On the nature of time in distributed applications

Tracking the sequence of events in distributed applications is tricky, especially when queues are involved. Messages can get backed up at certain points, arrive on dead-letter queues and be subsequently requeued, arrive out of sequence etc. This has the added effect that it may not be possible to accurately report on all the in-flight transactions at a given point in time until a certain period after that time.

Meanwhile, your application may have internal counters and time based identifiers that rollover periodically (at midnight for example). So how to reconcile temporally decoupled events with time-sensitive counters?

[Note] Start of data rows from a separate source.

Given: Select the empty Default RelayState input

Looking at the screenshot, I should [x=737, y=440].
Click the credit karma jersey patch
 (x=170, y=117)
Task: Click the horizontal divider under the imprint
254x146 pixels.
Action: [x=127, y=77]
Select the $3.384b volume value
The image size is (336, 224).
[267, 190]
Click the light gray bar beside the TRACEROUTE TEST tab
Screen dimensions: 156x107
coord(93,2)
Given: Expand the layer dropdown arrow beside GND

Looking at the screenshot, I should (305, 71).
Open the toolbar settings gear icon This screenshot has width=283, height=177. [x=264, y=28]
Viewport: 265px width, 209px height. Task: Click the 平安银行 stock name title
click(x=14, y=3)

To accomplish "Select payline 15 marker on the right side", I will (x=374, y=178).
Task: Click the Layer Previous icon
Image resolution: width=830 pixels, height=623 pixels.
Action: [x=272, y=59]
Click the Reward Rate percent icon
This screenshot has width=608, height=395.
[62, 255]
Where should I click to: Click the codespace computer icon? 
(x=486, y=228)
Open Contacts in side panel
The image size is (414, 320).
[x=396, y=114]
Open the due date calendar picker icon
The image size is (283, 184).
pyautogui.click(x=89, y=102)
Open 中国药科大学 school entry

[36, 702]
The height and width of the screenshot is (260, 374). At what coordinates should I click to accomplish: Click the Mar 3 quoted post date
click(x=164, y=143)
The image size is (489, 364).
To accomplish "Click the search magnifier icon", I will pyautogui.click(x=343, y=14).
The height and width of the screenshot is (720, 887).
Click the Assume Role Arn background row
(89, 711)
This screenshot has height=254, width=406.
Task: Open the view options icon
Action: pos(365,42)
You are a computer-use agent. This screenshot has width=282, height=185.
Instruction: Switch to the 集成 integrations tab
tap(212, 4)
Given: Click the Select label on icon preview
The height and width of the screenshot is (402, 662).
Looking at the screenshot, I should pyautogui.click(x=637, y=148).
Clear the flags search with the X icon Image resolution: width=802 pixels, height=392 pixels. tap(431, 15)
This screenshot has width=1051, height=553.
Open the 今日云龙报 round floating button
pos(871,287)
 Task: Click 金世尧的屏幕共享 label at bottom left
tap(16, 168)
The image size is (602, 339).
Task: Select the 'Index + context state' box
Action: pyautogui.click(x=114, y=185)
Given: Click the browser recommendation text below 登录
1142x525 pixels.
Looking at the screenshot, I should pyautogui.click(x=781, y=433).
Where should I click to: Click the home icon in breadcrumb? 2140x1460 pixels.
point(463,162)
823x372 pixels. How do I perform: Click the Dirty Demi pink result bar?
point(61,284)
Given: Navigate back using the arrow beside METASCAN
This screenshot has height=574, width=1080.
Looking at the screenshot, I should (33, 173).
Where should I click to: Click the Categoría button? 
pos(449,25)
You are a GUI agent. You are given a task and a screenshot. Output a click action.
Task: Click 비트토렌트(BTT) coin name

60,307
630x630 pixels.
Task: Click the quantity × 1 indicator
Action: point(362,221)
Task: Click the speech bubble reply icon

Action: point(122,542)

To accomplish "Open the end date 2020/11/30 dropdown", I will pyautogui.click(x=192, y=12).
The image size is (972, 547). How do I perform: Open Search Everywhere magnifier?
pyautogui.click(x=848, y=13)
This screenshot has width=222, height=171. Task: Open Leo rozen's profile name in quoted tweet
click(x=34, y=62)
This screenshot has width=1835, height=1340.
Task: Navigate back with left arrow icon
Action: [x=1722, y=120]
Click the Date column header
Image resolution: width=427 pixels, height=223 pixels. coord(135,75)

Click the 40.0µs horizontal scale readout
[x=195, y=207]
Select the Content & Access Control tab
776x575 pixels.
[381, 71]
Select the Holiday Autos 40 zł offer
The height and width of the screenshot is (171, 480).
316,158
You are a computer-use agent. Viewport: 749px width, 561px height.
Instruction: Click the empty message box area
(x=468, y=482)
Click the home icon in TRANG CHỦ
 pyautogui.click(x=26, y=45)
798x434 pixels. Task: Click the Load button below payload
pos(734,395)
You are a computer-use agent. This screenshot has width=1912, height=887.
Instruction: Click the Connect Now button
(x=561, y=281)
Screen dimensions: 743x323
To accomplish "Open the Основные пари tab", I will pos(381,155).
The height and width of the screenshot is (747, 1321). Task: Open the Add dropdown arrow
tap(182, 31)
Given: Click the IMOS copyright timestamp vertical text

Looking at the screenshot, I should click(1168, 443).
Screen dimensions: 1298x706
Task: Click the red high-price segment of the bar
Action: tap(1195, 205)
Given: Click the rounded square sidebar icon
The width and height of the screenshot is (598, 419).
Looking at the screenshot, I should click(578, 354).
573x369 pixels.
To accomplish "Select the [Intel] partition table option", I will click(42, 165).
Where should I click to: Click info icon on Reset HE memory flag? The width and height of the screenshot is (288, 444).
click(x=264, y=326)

One approach is to go back to first principles, and use timestamps to tag messages at critical points (for example, the time they are created). Then when they arrive at their destinations, the timestamp on the message can be reconciled to the internal counter value that was in force at that time. This way, even messages that languish on dead letter queues and get subsequently requeued can be slotted into the correct place when they finally arrive.

This approach only works if your systems have a very precise agreement about what time it is. Thankfully there is a protocol that exists specifically for this very purpose, and is built in to both Windows and every flavour of Unix-like system, called Network Time Protocol (NTP). In Windows its sometimes controlled via the ‘NET TIME’ command or ‘w32tm.exe’ or ‘w32time.exe’ depending on your windows version.

NTP is a client-server based protocol, based on hierarchical tiers (NTP calls them strata) of servers, with the authoritative time servers being machines with atomic clocks, or other highly accurate time device. There are many public NTP servers out there, links to which can be found at the site mentioned below.

Its really pretty straightforward to setup an internal NTP server group, and as having a consistent enterprise-wide picture of time is so useful, should really be done as a matter of course when setting up distributed enterprise systems.